### [Requirements]
Return the items from the line with "I will 79,659." through the end of the items, repeating these lines exactly.

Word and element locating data
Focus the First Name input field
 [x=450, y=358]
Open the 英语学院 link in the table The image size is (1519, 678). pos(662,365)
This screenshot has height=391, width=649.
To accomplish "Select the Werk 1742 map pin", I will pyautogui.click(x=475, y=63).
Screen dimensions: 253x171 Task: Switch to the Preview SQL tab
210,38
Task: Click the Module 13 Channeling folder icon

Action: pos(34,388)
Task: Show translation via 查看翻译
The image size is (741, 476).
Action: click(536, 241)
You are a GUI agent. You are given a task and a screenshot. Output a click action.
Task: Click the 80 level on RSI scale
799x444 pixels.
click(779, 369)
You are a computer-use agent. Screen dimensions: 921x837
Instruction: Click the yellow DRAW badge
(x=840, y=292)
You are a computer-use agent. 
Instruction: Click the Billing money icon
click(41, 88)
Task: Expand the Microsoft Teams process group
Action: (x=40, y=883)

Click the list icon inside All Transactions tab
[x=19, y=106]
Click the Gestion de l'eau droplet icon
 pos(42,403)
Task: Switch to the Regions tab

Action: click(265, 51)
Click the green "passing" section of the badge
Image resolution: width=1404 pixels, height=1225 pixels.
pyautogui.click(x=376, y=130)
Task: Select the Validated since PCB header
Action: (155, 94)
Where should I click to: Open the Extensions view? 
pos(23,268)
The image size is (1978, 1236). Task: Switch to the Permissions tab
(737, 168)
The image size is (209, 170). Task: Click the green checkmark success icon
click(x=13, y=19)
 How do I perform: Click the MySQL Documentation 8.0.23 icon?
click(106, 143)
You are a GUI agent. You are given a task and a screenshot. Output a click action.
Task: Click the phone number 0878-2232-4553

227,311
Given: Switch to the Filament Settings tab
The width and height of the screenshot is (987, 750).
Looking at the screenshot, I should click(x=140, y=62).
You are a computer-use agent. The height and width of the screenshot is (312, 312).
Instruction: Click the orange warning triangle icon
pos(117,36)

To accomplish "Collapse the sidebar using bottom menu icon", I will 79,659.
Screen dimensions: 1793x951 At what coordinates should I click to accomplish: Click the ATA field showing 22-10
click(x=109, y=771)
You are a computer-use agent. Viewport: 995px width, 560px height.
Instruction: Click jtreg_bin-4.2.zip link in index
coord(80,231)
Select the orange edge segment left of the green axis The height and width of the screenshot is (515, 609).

### [Solution to this exercise]
To accomplish "Collapse the sidebar using bottom menu icon", I will 79,659.
Screen dimensions: 1793x951 At what coordinates should I click to accomplish: Click the ATA field showing 22-10
click(x=109, y=771)
You are a computer-use agent. Viewport: 995px width, 560px height.
Instruction: Click jtreg_bin-4.2.zip link in index
coord(80,231)
Select the orange edge segment left of the green axis The height and width of the screenshot is (515, 609).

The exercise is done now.